Although it's full of intriguing details, Isenberg's chapter discussing the origins of the screenplay reads oddly, in part because he can't seem to decide what role was played by Alison in creating the play. At times he seems to believe that Burnett was the only real writer while the contributions of Alison, his writing partner, were more supportive: according to Isenberg, she "read Burnett's work, offered him her wisdom, and shared her network of precious contacts within the New York drama scene." That sounds more like a beneficent aunt than a writing partner, and is contradicted a few pages later by a more specific description of their working style: Burnett "would plant himself at the typewriter, hunting and pecking, while she paced, smoking one cigarette after the next, dictating dialogue aloud." That sounds like Alison was making at least as great a contribution to the writing process as Burnett, and certainly that she was doing far more than simply supporting him emotionally or providing professional contacts.
While Burnett and Alison created many of the characters and situations in Casablanca, the finished screenplay was the work of many hands, as is often the case in Hollywood. Twins Julius and Philip Epstein produced some of the film's most memorable comedic lines, while Howard Koch wrote many of Rick's lines and provided a serious political counterpoint to the twins' sparkling wits. The benefits of combining their contrasting approaches can be seen in the scene in which Rick turns down the offer of a rival, Ferrari (Sydney Greenstreet), first to buy his nightclub and then to "buy" Sam (Dooley Wilson), who plays in the club. The first two lines were written by Koch, establishing Rick's moral character and Ferrari's lack thereof, while the third, written by the Epsteins, adds a touch of comedy and cynicism to an otherwise serious and straightforward exchange:
Ferrari: "What do you want for Sam?"
Rick: "I don't buy or sell human beings."
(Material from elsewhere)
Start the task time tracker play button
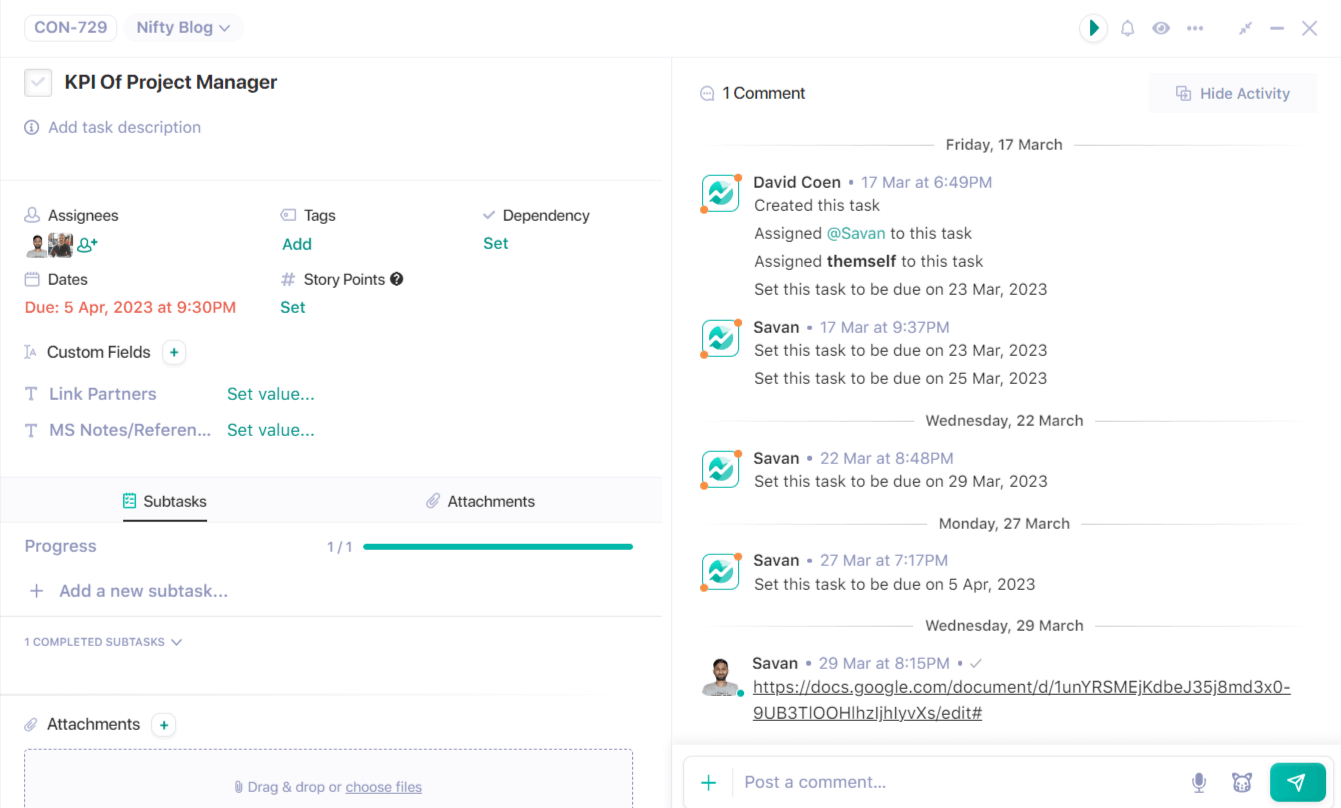The image size is (1341, 808). (1093, 28)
Ferrari: "Too bad, That's Casablanca's leading commodity."
Selectivity is not one of Isenberg's virtues, at least not in this book, as he assumes you want to know anything and everything about Casablanca. He's at his best when relating lesser-known bits of information and at his worst when rehashing information that is already well-known. For example, one chapter is devoted to biographies of the film's principal and supporting actors, combined with an account of the casting process. Isenberg doesn't provide much in the way of revelations concerning the lives or careers of Humphrey Bogart and Ingrid Bergman, but he does include some interesting and less well-known information about Arthur "Dooley" Wilson, who had an extensive career as a drummer and actor before coming to Hollywood. Fun fact: his nickname came from a stage number in which he played a stereotypical Irishman, in whiteface, and sang a song called "Mr. Dooley".
We'll Always Have Casablanca is a book for fans, albeit one based on extensive research (with almost 30 pages of endnotes to prove it). The ideal reader for this volume is someone who loves Casablanca and is willing to skim past sections that seem unnecessary or simply peculiar and reveling instead in the wealth of information provided by the author.